Pop Enlightenments

by Emrys Jones, Lecturer in Eighteenth-Century Literature and Culture, and host of Pop Enlightenments Listen on Soundcloud and iTunes.

Earlier this year, I received what might be my favourite ever comment from an anonymous peer reviewer. It was regarding an article I had written for Literature Compass surveying recent scholarship on the eighteenth-century poet, Alexander Pope. I had offhandedly remarked in the essay that Eternal Sunshine of the Spotless Mind, the 2004 film written by Charlie Kaufman and directed by Michel Gondry, was Pope’s moment of greatest visibility in modern popular culture.

Eternal Sunshine of the Spotless Mind, poster c. Focus Films via Wikimedia Commons.

I didn’t think this would prove too controversial. The film takes a line from Pope’s Eloisa to Abelard (1717) as its title, and has one of its characters quote that line as part of a larger extract from the same poem. But the peer reviewer—amiably, it must be said—disagreed. Had I considered the Elvis song, ‘Can’t Help Falling In Love’, with its assertion, cribbed from Pope but attributed to generic “wise men”, that “fools rush in”? Had I watched the 1997 film—a Friends-era Matthew Perry vehicle—that took its title from that same line of poetry (Essay on Criticism, 1711, l.625)? I was sorely tempted to rewrite the whole article at this stage, to turn it into a lengthy dissertation on Pope’s importance for the romantic comedy genre. Hope Springs, anyone? But instead I stuck to my guns, politely insisted on Eternal Sunshine’s pre-eminence, and resubmitted the essay.

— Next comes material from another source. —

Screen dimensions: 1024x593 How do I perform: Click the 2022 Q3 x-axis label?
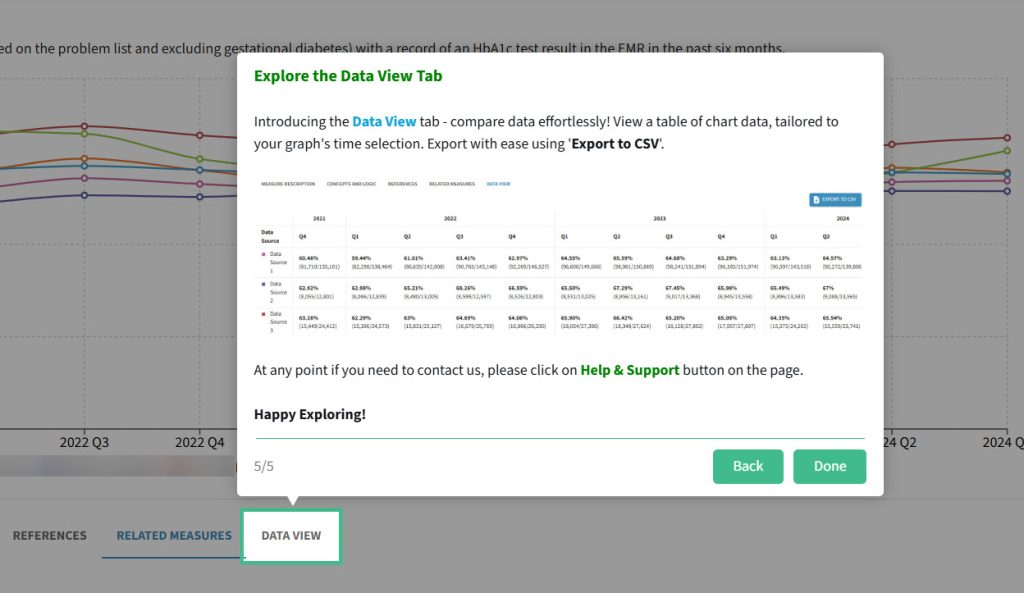85,442
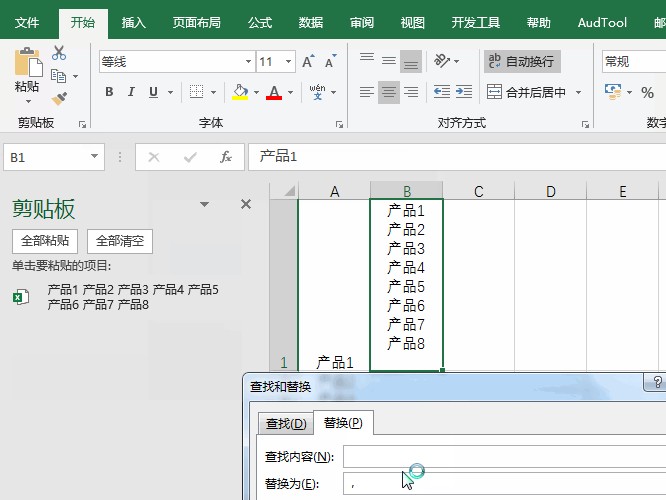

This maybe doesn’t sound like the peer review process at its finest. Rather than a serious scholarly to-and-fro resulting in an improved article, it was a manifestation of something like fan culture, an amusing quibble that one might imagine discussing in the pub sooner than the lecture theatre. However, as Pope himself wrote, “trivial things” can give rise to “mighty contests” (The Rape of the Lock, 1712, l.2), and for all that I didn’t end up taking the peer reviewer’s advice, I was grateful for the exchange as a distillation of pop culture’s interest and importance for scholarly practice.

It might not matter, or it might be an impossibly subjective conundrum, where Alexander Pope’s influence is felt most forcefully in today’s media landscape.

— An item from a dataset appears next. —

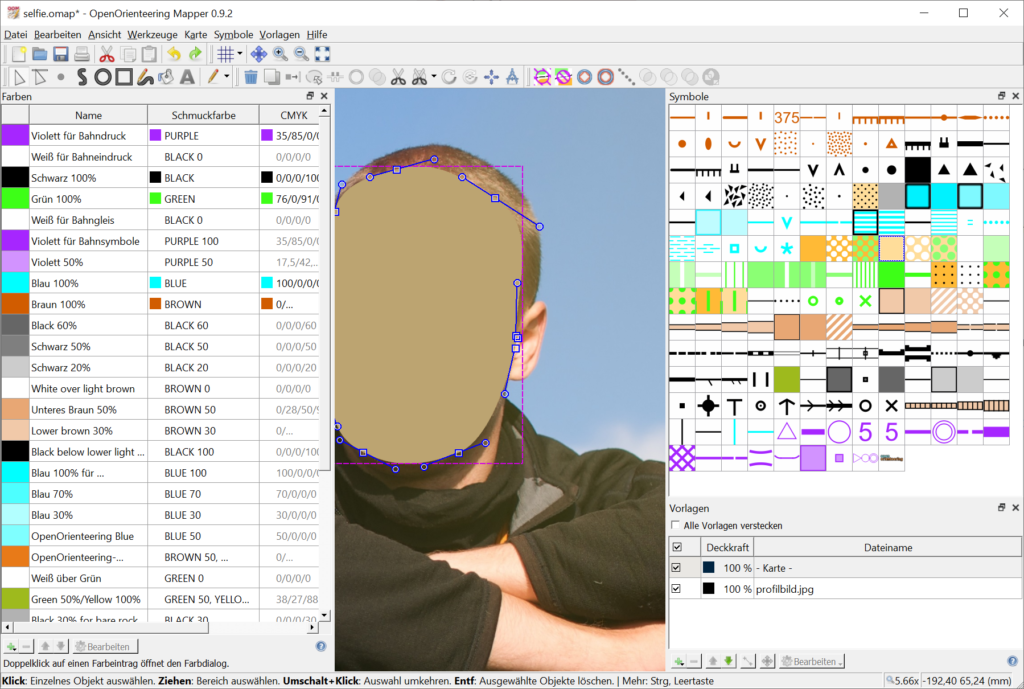Click the Schmuckfarbe column header

click(203, 115)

What does matter is that literary historians are open to the broader questions of how history is represented in popular culture, whether we see our concerns reflected in history or define ourselves against it.

‘Pop Enlightenments’ logo

This is where my recently-launched podcast, Pop Enlightenments, comes in.

The idea is a fairly simple one, stemming from work that I’ve done for the last five years as editor of the British Society for Eighteenth-Century Studies’ reviews site, Criticks. Having seen the current wealth of pop cultural material inspired by eighteenth-century history—from the stage success of Hamilton to the televisual exploits of Poldark and Harlots—I set out in the podcast to discuss what the so-called age of enlightenment looks like and what it means to us when packaged for mass consumption today.

At the time of writing, the podcast is nearing the end of its eight-episode first season. In each episode, I’ve been joined by a guest to discuss a particular theme of the eighteenth century’s modern representation. We’ve covered piracy in the Pirates of the Caribbean movies, time travel as a way of accessing eighteenth-century history in Doctor Who, supernatural subversions of the Napoleonic Wars in Naomi Novik’s Temeraire novels, and the portrayal of the Jacobite political movement in the TV series, Outlander.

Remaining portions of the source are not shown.